Start of Supplied entries

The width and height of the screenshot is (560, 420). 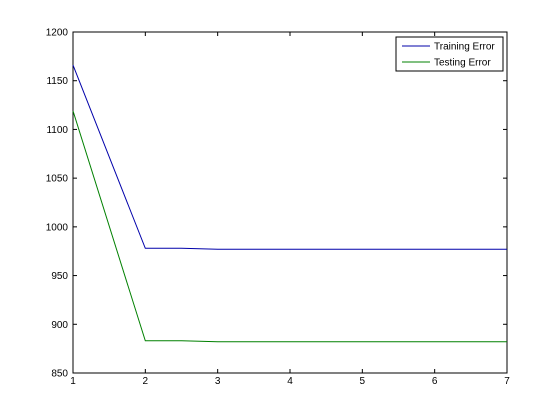 I want to click on legend: Training Error Testing Error, so click(x=450, y=54).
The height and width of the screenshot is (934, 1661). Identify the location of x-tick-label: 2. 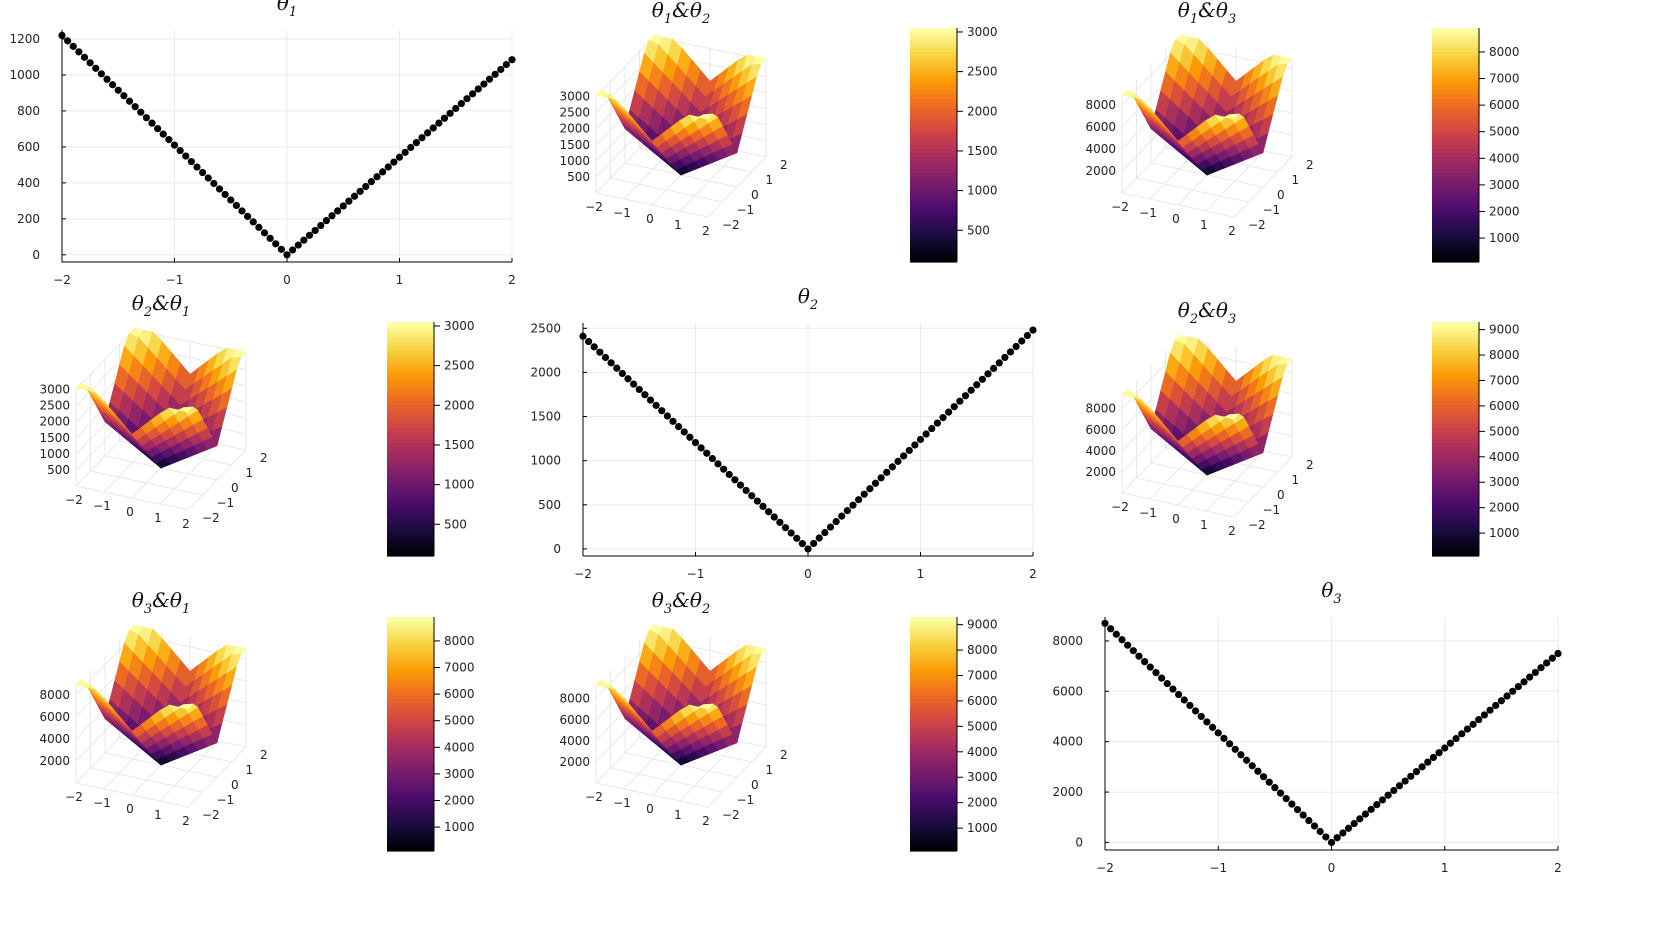
(706, 231).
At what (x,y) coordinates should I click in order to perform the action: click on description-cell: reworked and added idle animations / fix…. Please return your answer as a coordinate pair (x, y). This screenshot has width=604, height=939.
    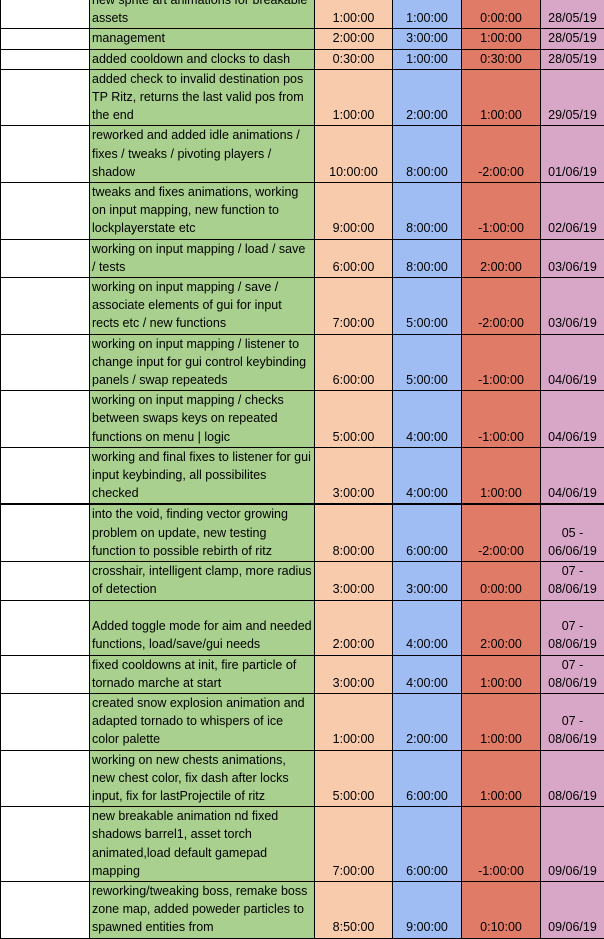
    Looking at the image, I should click on (202, 154).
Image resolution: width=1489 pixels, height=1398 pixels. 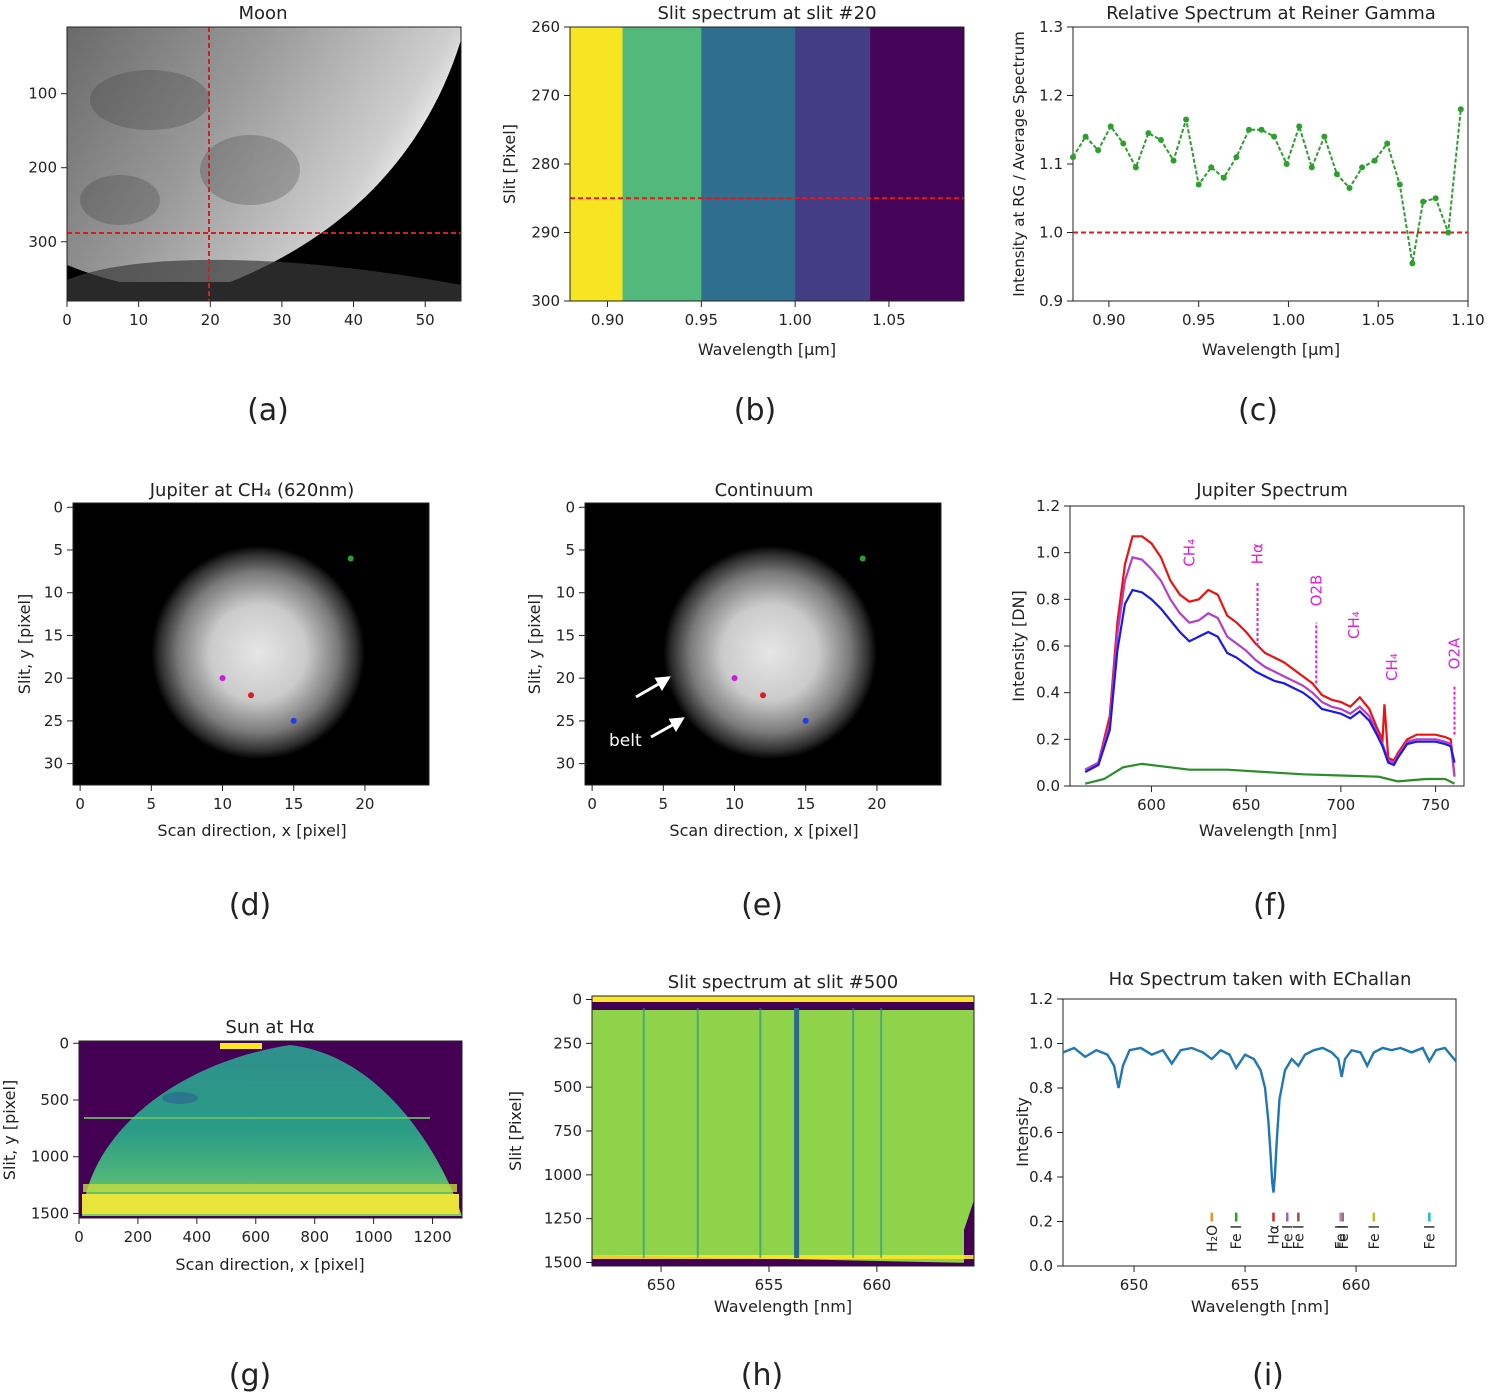 What do you see at coordinates (54, 678) in the screenshot?
I see `y-tick-label: 20` at bounding box center [54, 678].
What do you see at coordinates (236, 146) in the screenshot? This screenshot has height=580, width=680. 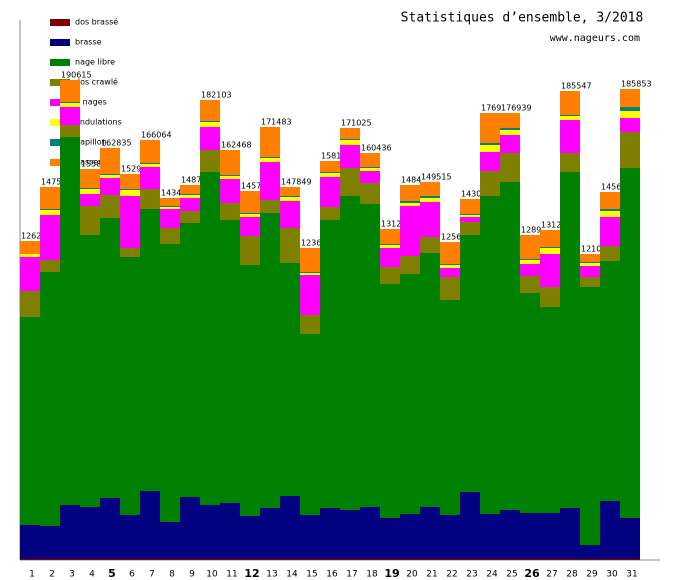 I see `total-label: 162468` at bounding box center [236, 146].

End of Supplied entries

* The problem: Can you return everything in the material from the line containing "At what (x,y)" down to the line containing "Looking at the", character for character and with both of those lines included? Leave the pictures out of your answer.

* Final answer:
At what (x,y) coordinates should I click in order to perform the action: click on description-cell: reworked and added idle animations / fix…. Please return your answer as a coordinate pair (x, y). This screenshot has width=604, height=939.
    Looking at the image, I should click on (202, 154).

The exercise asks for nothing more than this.